What you need to do ::
Rewrite the material starting at the line that contains "Click the PCQCWSAppPo pool icon" and ending at the line that contains "Show TESTE 11", with "Recycle Bin" changed to "Trash" and everything else left as it is.

Exercise input ::
— BEGIN —

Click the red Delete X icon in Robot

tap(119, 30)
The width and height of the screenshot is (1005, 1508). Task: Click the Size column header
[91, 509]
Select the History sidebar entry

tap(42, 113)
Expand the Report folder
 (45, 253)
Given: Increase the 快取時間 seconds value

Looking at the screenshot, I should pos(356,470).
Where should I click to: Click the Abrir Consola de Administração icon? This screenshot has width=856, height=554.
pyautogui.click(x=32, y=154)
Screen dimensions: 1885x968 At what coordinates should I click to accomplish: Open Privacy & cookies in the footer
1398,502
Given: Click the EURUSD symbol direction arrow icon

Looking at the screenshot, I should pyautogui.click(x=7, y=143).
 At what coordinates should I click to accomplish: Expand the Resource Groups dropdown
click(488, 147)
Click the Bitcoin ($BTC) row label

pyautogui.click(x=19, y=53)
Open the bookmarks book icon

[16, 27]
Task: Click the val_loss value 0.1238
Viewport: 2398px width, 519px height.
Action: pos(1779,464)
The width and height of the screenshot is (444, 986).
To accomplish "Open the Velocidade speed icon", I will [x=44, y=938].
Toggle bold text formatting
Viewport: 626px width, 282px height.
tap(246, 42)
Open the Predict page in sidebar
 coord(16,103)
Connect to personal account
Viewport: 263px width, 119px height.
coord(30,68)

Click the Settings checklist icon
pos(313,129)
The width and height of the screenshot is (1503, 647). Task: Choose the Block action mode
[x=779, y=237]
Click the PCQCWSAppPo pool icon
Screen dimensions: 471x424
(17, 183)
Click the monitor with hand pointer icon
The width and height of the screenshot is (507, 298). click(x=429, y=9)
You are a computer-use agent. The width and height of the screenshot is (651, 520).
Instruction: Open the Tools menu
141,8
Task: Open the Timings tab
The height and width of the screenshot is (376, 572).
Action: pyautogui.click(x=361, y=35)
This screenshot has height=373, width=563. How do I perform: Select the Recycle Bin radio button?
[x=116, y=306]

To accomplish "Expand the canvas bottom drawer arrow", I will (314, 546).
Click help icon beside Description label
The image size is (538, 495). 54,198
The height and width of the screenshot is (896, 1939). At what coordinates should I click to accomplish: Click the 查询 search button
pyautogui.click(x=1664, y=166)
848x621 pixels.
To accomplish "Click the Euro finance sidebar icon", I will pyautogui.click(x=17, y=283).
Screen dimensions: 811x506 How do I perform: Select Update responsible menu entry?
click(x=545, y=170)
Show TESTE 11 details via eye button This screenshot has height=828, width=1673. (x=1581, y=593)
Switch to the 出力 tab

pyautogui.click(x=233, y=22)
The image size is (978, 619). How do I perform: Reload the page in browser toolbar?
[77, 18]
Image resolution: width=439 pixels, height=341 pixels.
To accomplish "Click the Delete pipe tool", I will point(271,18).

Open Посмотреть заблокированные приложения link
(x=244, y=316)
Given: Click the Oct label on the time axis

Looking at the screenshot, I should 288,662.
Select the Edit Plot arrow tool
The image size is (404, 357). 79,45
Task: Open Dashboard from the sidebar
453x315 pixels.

— END —

In response ::
Click the PCQCWSAppPo pool icon
Screen dimensions: 471x424
(17, 183)
Click the monitor with hand pointer icon
The width and height of the screenshot is (507, 298). click(x=429, y=9)
You are a computer-use agent. The width and height of the screenshot is (651, 520).
Instruction: Open the Tools menu
141,8
Task: Open the Timings tab
The height and width of the screenshot is (376, 572).
Action: pyautogui.click(x=361, y=35)
This screenshot has height=373, width=563. How do I perform: Select the Trash radio button?
[x=116, y=306]

To accomplish "Expand the canvas bottom drawer arrow", I will (314, 546).
Click help icon beside Description label
The image size is (538, 495). 54,198
The height and width of the screenshot is (896, 1939). At what coordinates should I click to accomplish: Click the 查询 search button
pyautogui.click(x=1664, y=166)
848x621 pixels.
To accomplish "Click the Euro finance sidebar icon", I will pyautogui.click(x=17, y=283).
Screen dimensions: 811x506 How do I perform: Select Update responsible menu entry?
click(x=545, y=170)
Show TESTE 11 details via eye button This screenshot has height=828, width=1673. (x=1581, y=593)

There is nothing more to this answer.